EXERCISE REQUIREMENTS: Gather from the material every line that contains the string "explicación".

Start of Block

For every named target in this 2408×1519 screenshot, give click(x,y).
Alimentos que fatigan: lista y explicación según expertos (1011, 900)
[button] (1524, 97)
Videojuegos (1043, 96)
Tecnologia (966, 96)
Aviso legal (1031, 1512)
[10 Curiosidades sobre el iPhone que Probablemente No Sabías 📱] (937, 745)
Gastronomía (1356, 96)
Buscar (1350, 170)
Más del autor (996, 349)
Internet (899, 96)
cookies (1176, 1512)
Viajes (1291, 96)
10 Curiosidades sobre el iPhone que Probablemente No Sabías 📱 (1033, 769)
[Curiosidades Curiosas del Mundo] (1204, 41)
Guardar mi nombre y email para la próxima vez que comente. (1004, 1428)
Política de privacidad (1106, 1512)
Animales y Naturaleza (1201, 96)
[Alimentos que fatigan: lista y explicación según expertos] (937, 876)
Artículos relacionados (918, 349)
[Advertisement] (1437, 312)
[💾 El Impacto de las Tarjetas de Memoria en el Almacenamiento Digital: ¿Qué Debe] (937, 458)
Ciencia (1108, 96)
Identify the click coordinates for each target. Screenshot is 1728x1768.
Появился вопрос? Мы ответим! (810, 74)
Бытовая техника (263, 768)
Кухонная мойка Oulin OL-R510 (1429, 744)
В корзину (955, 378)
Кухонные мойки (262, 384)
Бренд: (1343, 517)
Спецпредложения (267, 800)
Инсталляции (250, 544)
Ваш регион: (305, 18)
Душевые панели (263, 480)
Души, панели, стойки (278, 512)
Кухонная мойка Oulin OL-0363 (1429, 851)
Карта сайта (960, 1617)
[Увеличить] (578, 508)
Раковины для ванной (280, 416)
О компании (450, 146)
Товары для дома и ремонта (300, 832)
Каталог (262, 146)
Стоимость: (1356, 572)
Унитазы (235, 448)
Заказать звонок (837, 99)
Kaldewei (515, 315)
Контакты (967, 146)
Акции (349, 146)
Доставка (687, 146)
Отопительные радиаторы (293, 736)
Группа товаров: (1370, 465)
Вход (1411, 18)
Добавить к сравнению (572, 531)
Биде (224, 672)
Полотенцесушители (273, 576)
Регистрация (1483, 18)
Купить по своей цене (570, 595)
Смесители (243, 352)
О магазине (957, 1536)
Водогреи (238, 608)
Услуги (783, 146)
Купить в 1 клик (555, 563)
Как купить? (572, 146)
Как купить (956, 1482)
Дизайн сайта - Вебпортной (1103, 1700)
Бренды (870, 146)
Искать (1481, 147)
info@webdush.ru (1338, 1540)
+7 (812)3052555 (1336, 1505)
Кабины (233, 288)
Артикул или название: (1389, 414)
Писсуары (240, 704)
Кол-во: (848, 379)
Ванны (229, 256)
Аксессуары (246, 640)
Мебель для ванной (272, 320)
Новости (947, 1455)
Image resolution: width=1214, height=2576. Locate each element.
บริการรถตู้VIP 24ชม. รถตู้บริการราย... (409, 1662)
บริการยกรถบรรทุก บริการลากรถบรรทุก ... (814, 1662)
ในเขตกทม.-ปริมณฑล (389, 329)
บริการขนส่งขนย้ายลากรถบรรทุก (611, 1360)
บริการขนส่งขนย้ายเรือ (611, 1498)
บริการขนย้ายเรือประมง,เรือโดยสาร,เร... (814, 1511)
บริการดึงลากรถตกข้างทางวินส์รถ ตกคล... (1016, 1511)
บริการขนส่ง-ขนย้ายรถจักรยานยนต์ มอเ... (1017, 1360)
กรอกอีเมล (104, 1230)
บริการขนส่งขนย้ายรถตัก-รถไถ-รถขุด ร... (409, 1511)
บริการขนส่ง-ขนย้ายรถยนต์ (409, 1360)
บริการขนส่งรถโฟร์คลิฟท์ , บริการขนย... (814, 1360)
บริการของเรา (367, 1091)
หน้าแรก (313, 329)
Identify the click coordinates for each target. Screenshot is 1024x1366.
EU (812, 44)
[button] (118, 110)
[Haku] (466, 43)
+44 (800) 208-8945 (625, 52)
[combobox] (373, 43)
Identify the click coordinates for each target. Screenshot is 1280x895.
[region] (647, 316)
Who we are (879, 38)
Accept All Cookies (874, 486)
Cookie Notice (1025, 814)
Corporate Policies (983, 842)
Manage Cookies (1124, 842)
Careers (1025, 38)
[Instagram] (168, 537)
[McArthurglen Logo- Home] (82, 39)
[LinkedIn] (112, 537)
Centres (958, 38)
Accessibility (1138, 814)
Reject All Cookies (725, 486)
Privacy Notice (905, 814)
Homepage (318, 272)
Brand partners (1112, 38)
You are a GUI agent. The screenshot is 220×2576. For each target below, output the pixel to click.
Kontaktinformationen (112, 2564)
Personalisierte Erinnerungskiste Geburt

End of Block

EXERCISE OUTPUT:
Alimentos que fatigan: lista y explicación según expertos (1011, 900)
[Alimentos que fatigan: lista y explicación según expertos] (937, 876)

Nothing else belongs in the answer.